To celebrate that, Uproxx staffers are sharing their own personal year-end lists. Our official best albums list is here, and our favorite rap albums are here, with more genre-specific lists rolling out the rest of the week. For now, you can read Jarret Myers’s top 10 albums below.

10. The Jayhawks, Paging Mr Proust

Thirty Tigers

These are my guys. I have been a close fan ever since their debut on American Recordings. I am not sure what my exact gateway was into country music, but I think it was these guys going back to hearing “Waiting For The Sun” in 1992. I anticipated all of their releases, but this one feels especially elevated and informed. Everybody that I have recommended it to has thanked me.

9. Jack White, Acoustic Recordings 1998-2016

Third Man Records

Did this record get a lot hype? I honestly have no idea. I just know that every time I hear a track from it, it immediately clicks for me. Maybe the acoustic format was just the thing to turn me from a Jack White fan into a super fan.

8. Common, Black America Again last minute swapped out for Childish Gambino, Awaken, My Love!

Def Jam

When I head a few of these Common verses I was hyped. When Common goes hard with lyrics and bars I am all ears. I played my favorite tracks over and over again even if the album didn’t feel like a masterpiece as a whole. When Common is on, it is magic. Then along came Gambino’s Awaken, My Love! and I lost my mind.

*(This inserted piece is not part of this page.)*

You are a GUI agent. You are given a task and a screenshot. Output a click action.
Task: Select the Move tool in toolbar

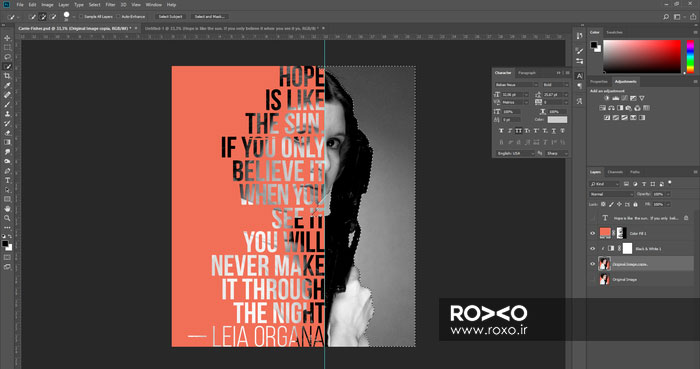[x=7, y=38]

My first reaction was, “How did he even make that music?” It felt like he sucked his emotions out of his body and somehow molded them into music. For me it was the complete album experience that Black America Again was not, but I still love hearing Common on his game enough that I listen regularly.

7. Anderson .Paak, Malibu

Steel Wool Records

This album blew a lot of minds and rightfully so. Funky can feel nostalgic, but in the hand of Anderson .Paak it feels like a new invention crafted with all the sensibility you expect from the coolest guy in the room.